U.S. state health departments (SHDs) submitted stool specimens from laboratory-confirmed Cyclospora-positive case patients to the CDC for genotyping. Upon receipt at the CDC, the specimens were de-identified and given a unique identifier. DNA was extracted from the stool specimens following previously described methods [Reference Qvarnstrom, Benedict, Marcet, Wiegand, Herwaldt and da Silva13], and isolates with a Ct value greater than 38 after quantitative polymerase chain reaction (qPCR) targeting the Cyclospora 18S rRNA gene [Reference Qvarnstrom, Benedict, Marcet, Wiegand, Herwaldt and da Silva13] were excluded from downstream laboratory processing as isolates with Ct > 38 are highly unlikely to yield genotypes that pass CYCLONE’s inclusion criteria (Supplementary Material). In the remaining isolates, eight Cyclospora genotyping markers were PCR-amplified and sequenced following previously described methods [Reference Nascimento, Barratt, Houghton, Plucinski, Kelley, Casillas, Bennett, Snider, Tuladhar, Zhang, Clemons, Madison-Antenucci, Russell, Cebelinski, Haan, Robinson, Arrowood, Talundzic, Bradbury and Qvarnstrom3]. New York and Texas SHDs, along with the Public Health Agency of Canada (PHAC), generated sequencing data in-house following the protocols described earlier and submitted their data to the CDC to be analysed in CYCLONE. CYCLONE genotyping is detailed in the Supplementary Material.

Cluster identification using the CYCLONE workflow

Genotyped isolates must meet the following inclusion criteria to be included in clustering analysis: haplotypes identified in any combination of 5 of the 8 markers, or haplotypes from 4 markers if at least 3 of those 4 were CYCLONE’s high-entropy markers [Reference Barratt, Houghton, Richins, Straily, Threlkel, Bera, Kenneally, Clemons, Madison-Antenucci, Cebelinski, Whitney, Kreil, Cama, Arrowood and Qvarnstrom2, Reference Barratt and Sapp14]. Distance matrix calculation for the isolates passing the inclusion criteria (n = 655) was performed alongside a genetically diverse reference population of 1169 genotypes generated between 2018 and 2020 [Reference Barratt, Ahart, Rice, Houghton, Richins, Cama, Arrowood, Qvarnstrom and Straily1Reference Nascimento, Barratt, Houghton, Plucinski, Kelley, Casillas, Bennett, Snider, Tuladhar, Zhang, Clemons, Madison-Antenucci, Russell, Cebelinski, Haan, Robinson, Arrowood, Talundzic, Bradbury and Qvarnstrom3]. Cluster membership of isolates was determined using a recently described statistical framework for genetically linking pairs of isolates and applying a stringency setting of 99.5% [Reference Plucinski and Barratt15]. Descriptions of the algorithms underpinning distance matrix calculation and genetic clustering are provided in the Supplementary Material.
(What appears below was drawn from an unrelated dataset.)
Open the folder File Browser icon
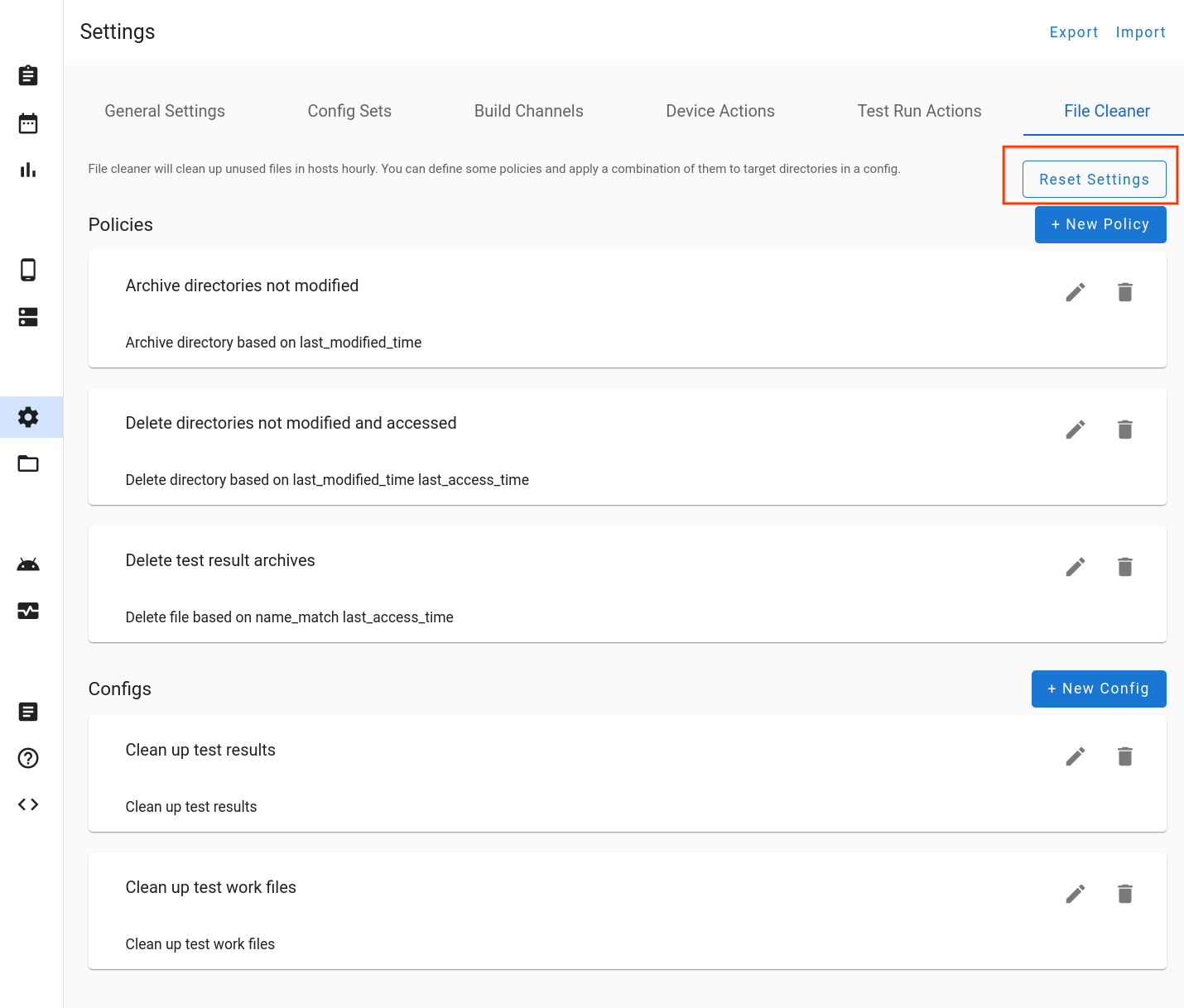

Isolates in the same genetic cluster were temporally linked by examining collection dates of each specimen to identify TGCs [Reference Barratt, Ahart, Rice, Houghton, Richins, Cama, Arrowood, Qvarnstrom and Straily1]. Initial TGCs are created when three or more isolates within the same genetic cluster originate from two or more jurisdictions, and the isolates have collection dates within fourteen days of each other; isolates are added to an existing TGC if they have collection dates that fall within seven days of the most recently collected isolate in the TGC. The hierarchically clustered tree was visualised using the GGTREE R package [Reference Yu, Smith, Zhu, Guan and Tsan-Yuk Lam16, 17].

Epidemiological data collection and cluster investigations

Epidemiological data received by the CDC primarily consist of responses to the Cyclosporiasis National Hypothesis Generating Questionnaire (CNHGQ), or state-adapted versions of the CNHGQ, which are used by epidemiologists at SHDs to interview case patients. The CNHGQ captures the clinical history, travel history, produce exposures, and information on where produce items were purchased or consumed. The CDC focused investigations on reported cases with no history of international travel during the 14 days prior to the illness onset during the U.S. cyclosporiasis peak-period, meaning that their illness was likely acquired within the United States (i.e., domestically acquired cases).

Epidemiological data reported via the CNHGQ were matched to genotyped isolates by case ID and analysed to detect emerging epidemiological clusters. We noted commonalities in produce exposures, grocery stores, or restaurants reported by 50% or more of case patients in a TGC. This analysis allowed us to focus investigation efforts on the most likely contaminated produce commodity, recognising that many fresh produce items included in the CNHGQ follow a seasonal pattern and are commonly consumed during the summer months. Data completeness was also assessed, and requests were made to the appropriate SHD if pertinent epidemiological data were missing (i.e., CNHGQ and/or Case ID). TGCs with over 50% of case patients reported as lost to follow-up (i.e., SHD was not able to complete an interview) were considered to have an insufficient amount of data for epidemiological review. Finally, we excluded case patients who reported history of international travel during the 14 days prior to the illness onset. Throughout the article, we use capital letters to signify epidemiologic clusters (e.g., Epidemiologic Cluster 1) and lowercase letters to signify epidemiologic exposures (e.g., lettuce type 1).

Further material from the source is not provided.